Staff came to expect these kinds of dress-downs. A sample email from Garg, which Forbes obtained: “You are TOO DAMN SLOW. You are a bunch of DUMB DOLPHINS… SO STOP IT. STOP IT. STOP IT RIGHT NOW. YOU ARE EMBARRASSING ME.”

The aggressive tone belied a man who preferred to eschew face-to-face confrontation. In 2017 Garg found a solution. He hired a woman in her mid-twenties off the commodities desk at Goldman Sachs. Elana Knoller, his new chief of staff, allegedly became his enforcer.

“[She was] firing people left and right,” a former staffer recounts.

Knoller ascended rapidly at the company. A little over two years into the job Garg made her an executive vice president. Four months after that she replaced the company’s chief product officer. The move confused and frustrated some of her peers, who felt that Knoller had little experience for the role. She had recently taken a crash course in product management to learn more about it, recalls a coworker she told about the classes.

Meanwhile, Knoller continued to serve as Garg’s gatekeeper.

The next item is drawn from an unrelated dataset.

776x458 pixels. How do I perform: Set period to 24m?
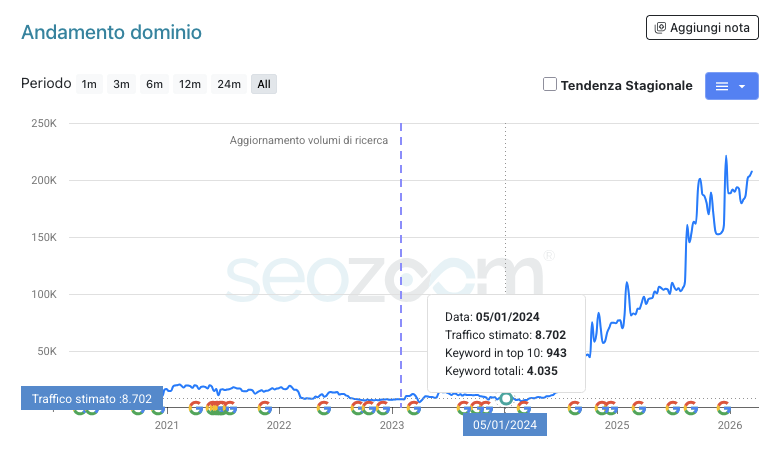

According to some of the allegations that eventually resulted in her departure, she was known to place employees on performance improvement plans when they voiced dissent or were otherwise marked disloyal. (A spokesperson for Knoller later told Forbes that “Ms. Knoller is an incredibly accomplished executive who demands a great deal of herself as well as those who work for her. She has served in numerous leadership roles at Better.com and has significantly contributed to the company’s success.”)

Knoller’s compensation, like her ascent, also appears unique. The company granted her large sums of options fully vested, in contrast to the standard four-year vesting schedule conferred on most employees, including other C-suite executives. It is still not entirely clear why. Nominally, the options were not worth eight figures, owing to the low exercise price they were granted at. But insiders say the shares commanded dramatically more on the secondary market, and their value was expected to rise further as the company headed toward a public offering.

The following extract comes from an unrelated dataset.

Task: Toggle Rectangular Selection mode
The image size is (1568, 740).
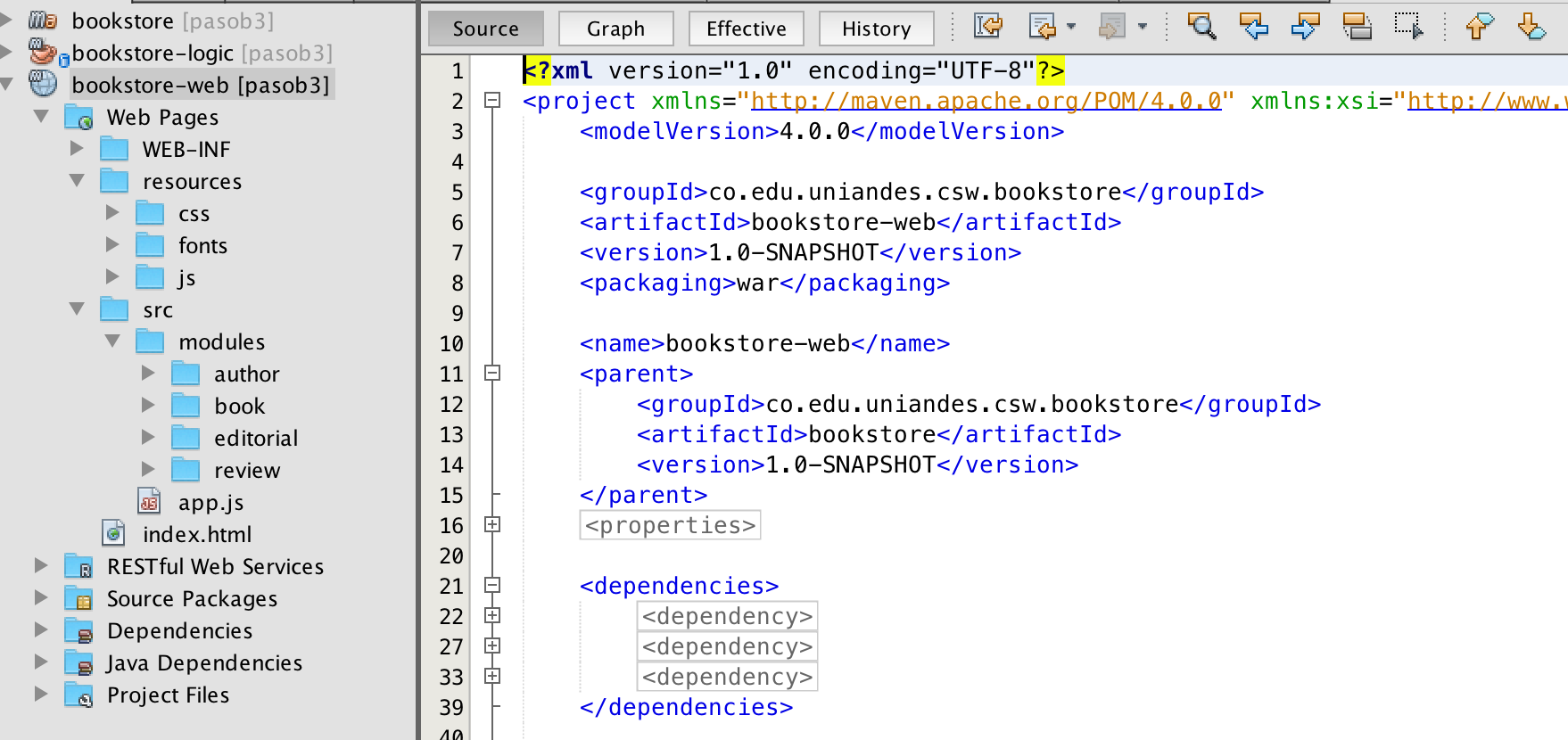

Knoller wasn’t the only employee who sparked governance concerns. As one example, the general counsel at Garg’s venture capital firm is his longtime associate Nick Calamari. He concurrently serves as general counsel at Better.

Calamari, who declined to comment, is deeply enmeshed in the lawsuits filed by Garg’s old business partners, and their financial futures appear closely intertwined. In a 2019 opinion, a federal judge wrote that Calamari had “significant conflicts of interests about which he was less than fully forthcoming and transparent,” and that “from directly observing Mr. Calamari’s demeanor, the Court found his answers to be evasive and non-credible.”

SoftBank, which invested $500 million in Better this spring, is evidently not worried. The Japanese conglomerate agreed to hand all of its voting rights to Garg, a surprising concession considering the governance disaster it helped cultivate at WeWork. But Garg doesn’t have those votes quite yet; as part of the agreement, he’ll need to first resolve some of the litigation against him.

SoftBank declined to comment.

As Garg enters a new chapter as the leader of a public company, he is doing so without Knoller at his side.

It is unclear how much equity she walked away with. Company filings tell only part of the story, since Knoller was loaned millions of dollars to exercise options while she still worked at the firm—a benefit also enjoyed by other employees.

And she left as Better’s honeymoon stage may have been nearing a close. Due to the refinancing boom, the company ended 2020 with its first profitable year ever. To the contrary, in the most recent quarter it posted a net loss. Better said in its registration with the Securities and Exchange Commission that it “may not maintain profitability in the future.”

Whatever happens, Garg will be fine. His equity in the business is worth at least $1 billion, The Daily Beast estimates, and he’s made lots of money along the way. Last year, as questions about oversight simmered, Better handed Garg a token of holiday cheer: a $25 million bonus, paid entirely in cash.